Factors Associated with Early Hospital Arrival in Patients with Acute Ischemic Stroke
Article information
Abstract
Background and Purpose
Factors associated with early arrival may vary according to the characteristics of the hospital. We investigated the factors associated with early hospital arrival in two different stroke centers located in Korea and Japan.
Methods
Consecutive patients with ischemic stroke arrived hospital within 48 hours of onset between January 2011 and December 2012 were identified and the clinical and time variables were retrieved from the prospective stroke registries of Severance Hospital of Yonsei University Health System (YUHS; Seoul, Korea) and National Cerebral and Cardiovascular Center (NCVC; Osaka, Japan). Subjects were dichotomized into early (time from onset to arrival ≤4.5 hours) and late (>4.5 hours) arrival groups. Univariate and multivariate analyses were performed to evaluate factors associated with early hospital arrival.
Results
A total of 1,966 subjects (992 from YUHS; 974 from NCVC) were included in this study.

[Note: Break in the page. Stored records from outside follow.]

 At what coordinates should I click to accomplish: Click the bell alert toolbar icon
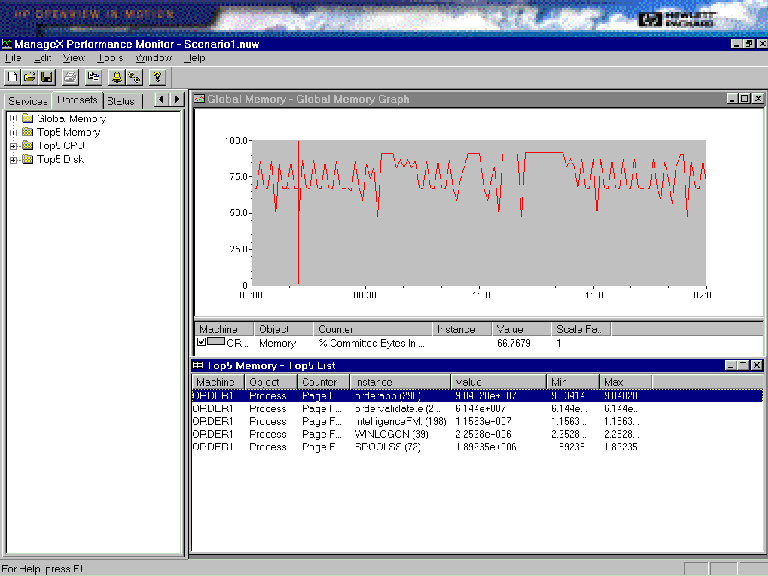pyautogui.click(x=117, y=76)
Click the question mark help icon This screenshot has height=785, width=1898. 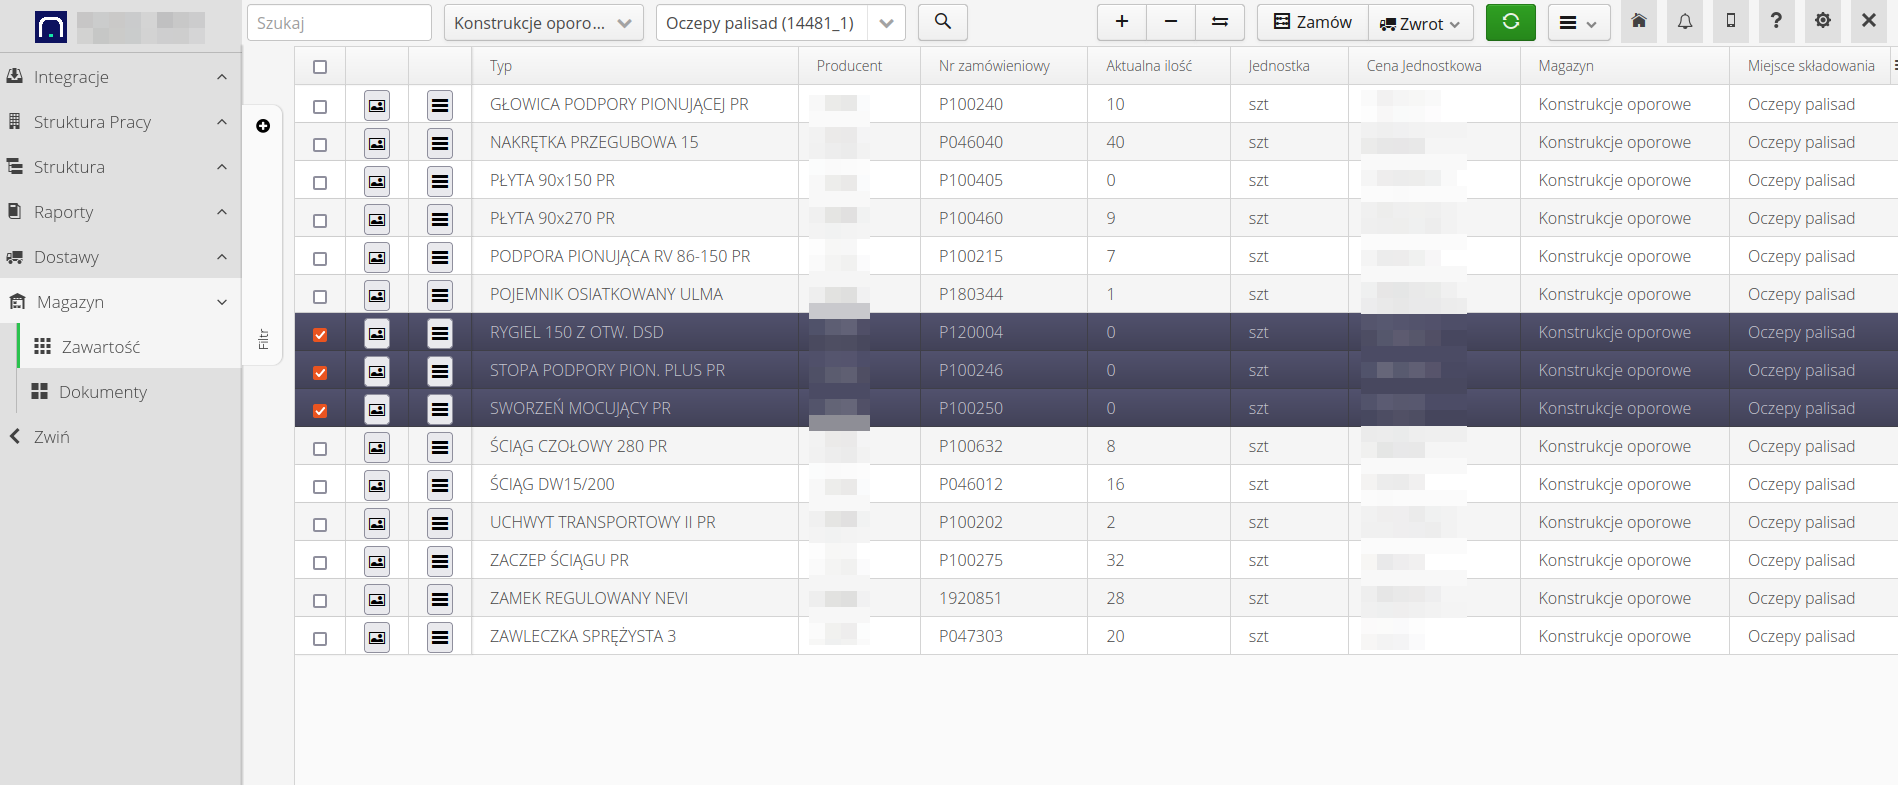[x=1776, y=22]
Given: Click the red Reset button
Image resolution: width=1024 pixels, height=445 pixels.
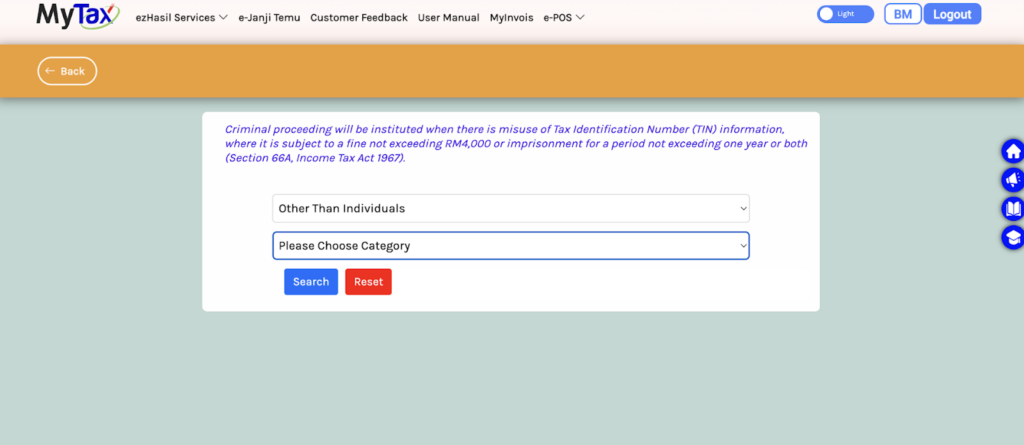Looking at the screenshot, I should [x=368, y=282].
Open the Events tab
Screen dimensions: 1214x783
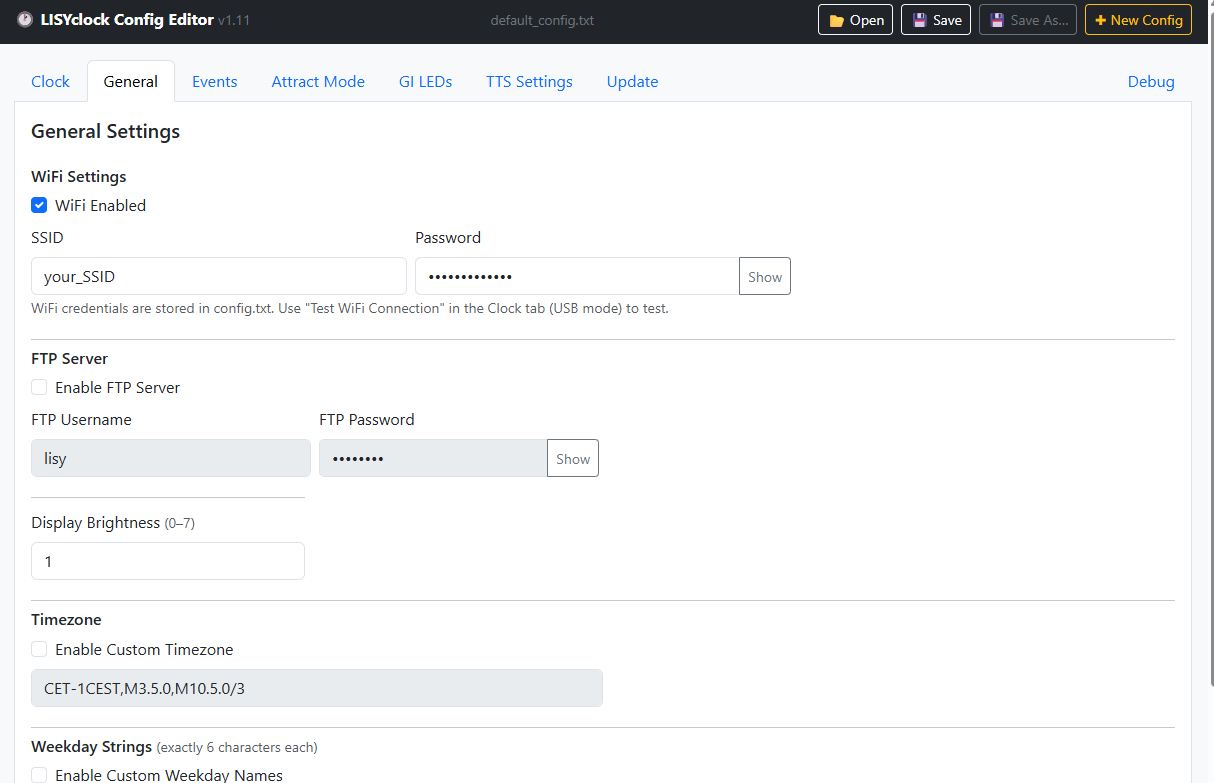[214, 82]
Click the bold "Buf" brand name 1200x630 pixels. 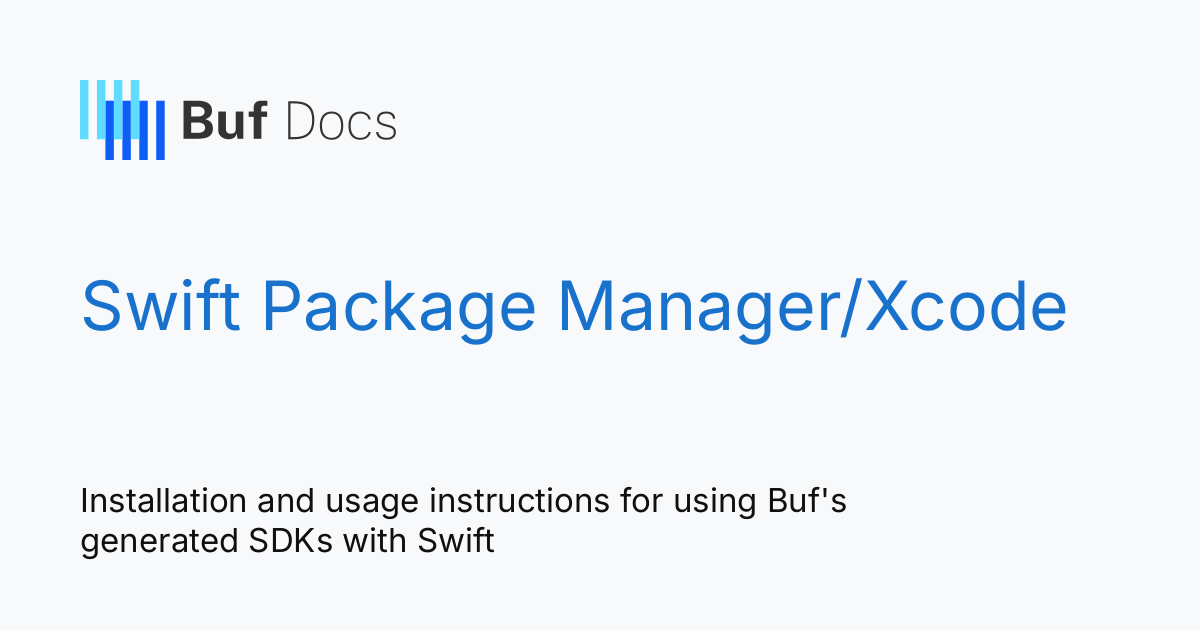(224, 122)
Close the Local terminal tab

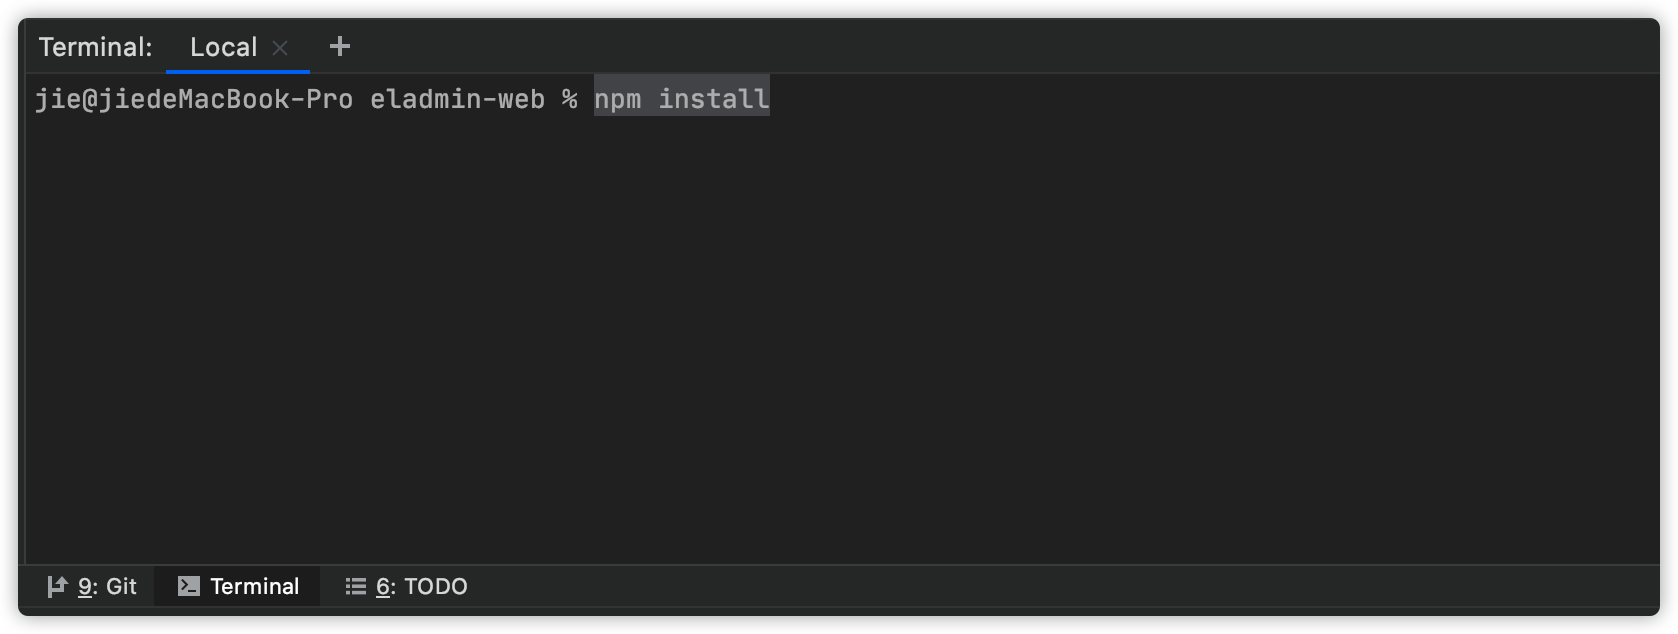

The median time from onset to arrival was 6.1 hours [interquartile range, 1.7-17.8 hours]. In multivariate analysis, the factors associated with early arrival were atrial fibrillation (Odds ratio [OR], 1.505; 95% confidence interval [CI], [1.168-1.939]), higher initial National Institute of Health Stroke Scale scores (OR, 1.037; 95% CI [1.023-1.051]), onset during daytime (OR, 2.799; 95% CI [2.173-3.605]), and transport by an emergency medical service (OR, 2.127; 95% CI [1.700-2.661]). These factors were consistently associated with early arrival in both hospitals.
Conclusions
Despite differences between the hospitals, there were common factors related to early arrival. Efforts to identify and modify these factors may promote early hospital arrival and improve stroke outcome.
Introduction
Administration of intravenous (IV) tissue plasminogen activator (tPA) within 4.5 hours,1 and endovascular reperfusion therapy within 6 hours2 are the proven treatments for acute ischemic stroke. However, only a small proportion of patients with ischemic stroke receive reperfusion therapy, mainly because of the narrow time window.3,4 Delayed presentation at hospitals is one of the most important factors hindering reperfusion therapy.3 Even within the therapeutic time window, the benefit is strongly time-dependent.5,6 Therefore, early hospital arrival is important to improve outcome of patients with ischemic stroke.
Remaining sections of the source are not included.